Molecular SNP markers are regions of DNA with variations. They help in selecting desired traits for plant breeding. Pm4b is a gene of interest that imparts the desired resistance against powdery mildew, a fungal disease in certain breeds of wheat. Samples with and without the Pm4b gene were taken for the identification of SNP markers that might assist in selective breeding. In Part1, the quality control and alignment of samples with the reference wheat genome using StrandNGS were explained.
The SNPs are identified using the Aligned Reads List. The SNP detection of Strand NGS uses the Bayesian SNP calling algorithm1. A SNP is a change of a base in a certain part of the genome from the reference base. In the Aligned reads list, multiple changes or mismatches of base(s) can be seen. These mismatches could be a variant or alignment errors. Some reads are misaligned due to sequence errors or consequent variations present in a read are called mapping errors. The Bayesian algorithm detects SNPs using base quality scores. There is a possibility of Base quality being under or overestimated. These errors could lead to detection of an erroneous SNP. These artefacts can be removed by performing Local Realignment and Base Quality Recalibration steps using the SNP Pre-processing steps in the Strand NGS workflow.
In Figure 2, the All Aligned Reads have certain reads with base G as an insertion (purple) and a mismatch and certain reads have both Gs as mismatches. If we locally realign the first mismatch G as an insertion, we could see that all reads align within the same region. Local realignment of reads help in finding the right variants. The locally realigned reads are saved as Local Realigned reads, a node under All Aligned reads.
Strand NGS identifies these regions with multiple variations located closely. These regions are identified based on parameters like the minimum number of variations nearby and the possibility of these variations to be merged. Our software then identifies the type of variations within these regions and scores each variant based on the supporting reads, probability of variation, etc. The highest scoring variation is inferred as the most likely variation. All the reads are then realigned according to the most likely variation. The most likely variation is based on the probability scores of each of these variations with other variations based on error rate and offset in alignment.
Base Quality Recalibration:
When a certain base repeats itself in a DNA sequence, the sequencer can sequence the next base(s) erroneously due to this repetition. Thus, a base being wrong is dependent on the adjacent base. Different sequencers (Illumina, PacBio, etc.) use different types of sequence cycle to sequence reads and this contributes to the base quality.
Strand NGS recalibrates the base quality based on these factors to prevent base quality errors. It identifies all bases having a mismatch and are separated into bins based on the above factors.

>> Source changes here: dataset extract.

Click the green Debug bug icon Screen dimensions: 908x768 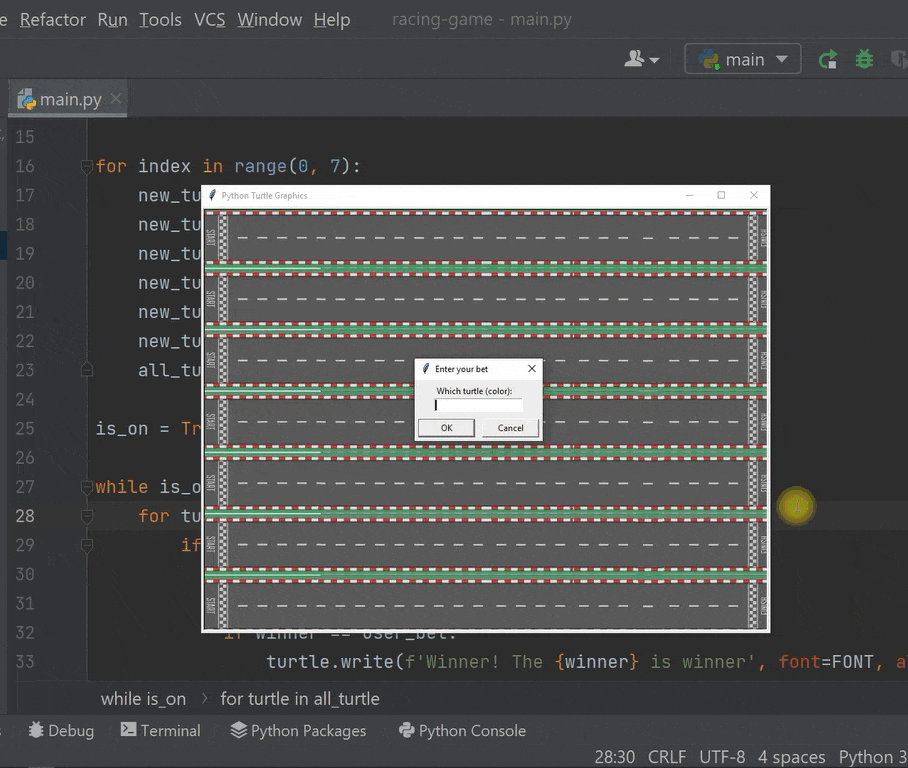tap(864, 60)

Based on mismatches and the total number of bases, the base scores are recalibrated.
In Figure 3, the yellow bins represent the recalibrated base quality score and it is similar to an identity line ( x-axis value = y-axis value) as the reported (x-axis) and empirical (y-axis) qualities tend to be the same after recalibration.
The SNPs are identified by the workflow SNP Detection under Sequence Analysis. This identifies the probability of a variant to occur given the observed data. The probability of the variant and the observed data are calculated based on the number of supporting reads, base quality, error rates, etc. These parameters can be customized in the SNP Detection wizard. The output of SNP Detection is the SNP Multi Sample Report under the read list. The Recalibrated Local Realigned Reads of wheat samples had 115,810 SNPs.

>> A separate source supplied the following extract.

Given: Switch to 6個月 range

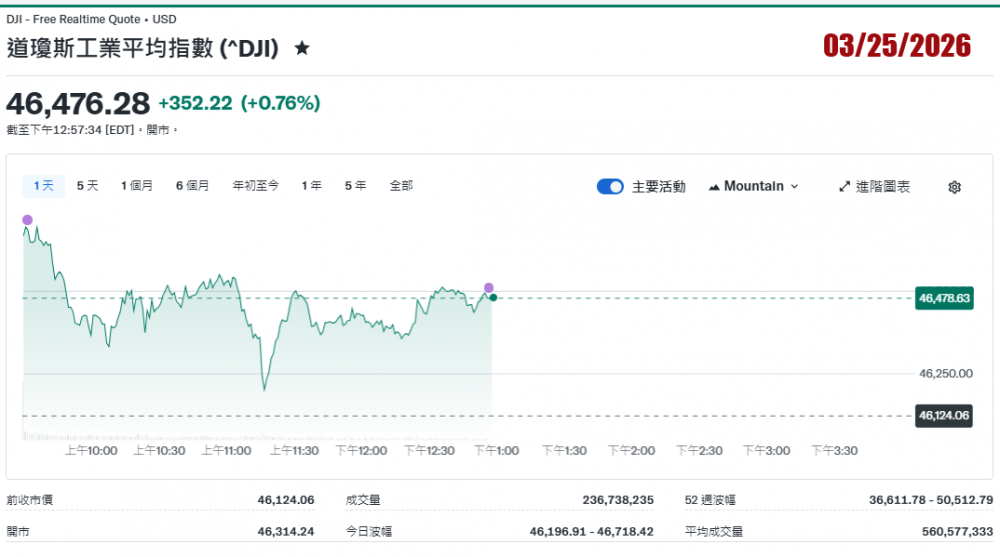Looking at the screenshot, I should click(x=193, y=186).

SNP markers should be present only in the samples with resistance to Pm4b and should have high confidence (supporting reads) and coverage. The SNP Multi Sample Report was filtered based on high confidence, coverage, and presence in the group of Resistant samples using Find Significant SNPs. 3425 variants were found to be significant.

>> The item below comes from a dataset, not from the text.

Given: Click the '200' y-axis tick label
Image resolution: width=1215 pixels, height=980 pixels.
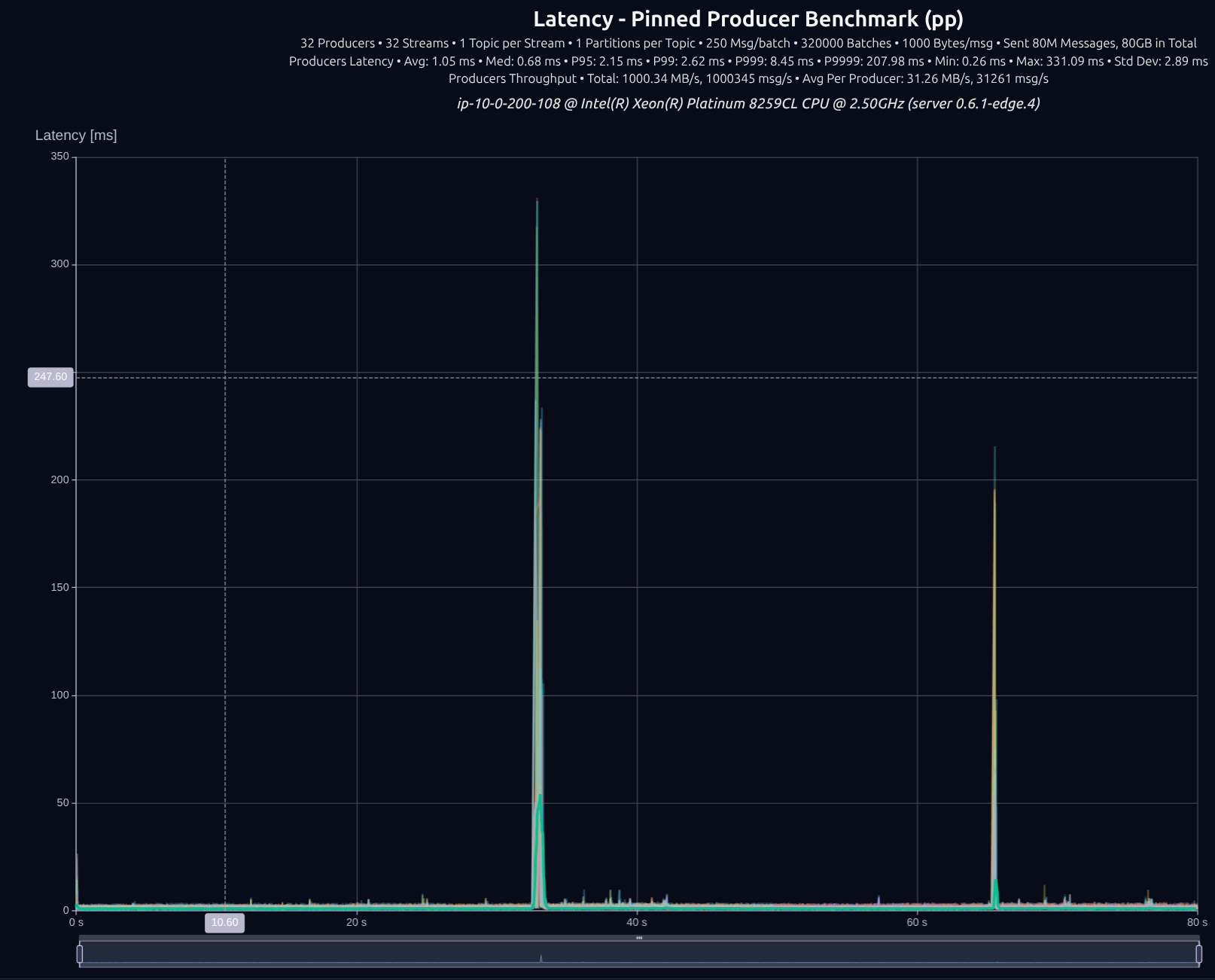Looking at the screenshot, I should coord(59,480).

The Pm4b gene is located in the distal region of the 2A chromosome2 of wheat and the 2A chromosome has 242 SNPs as observed from Figure 5. The SNPs in chromosome 2 were observed using the genome browser. The genome view in the genome browser was used to mark the distal region of chromosome 2.
Figure 6 shows the coverage of all 4 samples, the significant SNPs found in the 2A chromosome, and the transcripts. In Figure 7, The Genome view shows the region in which the genome browser is looked at. The distal region was selected in Genome view to identify SNPs in that region. 55 SNPs were present in the distal region. These SNPs could be considered as potential markers for selective breeding.
Now, these SNPs should be experimentally validated to find out if they could be considered as biomarkers for Pm4b selection. This way, potential biomarkers can be easily identified and help in mitigating the agronomic challenges faced.
- Wu, Peipei, et al. “Development of molecular markers linked to powdery mildew resistance gene Pm4b by combining SNP discovery from transcriptome sequencing data with bulked segregant analysis (BSR-Seq) in wheat.” Frontiers in plant science 9 (2018): 95.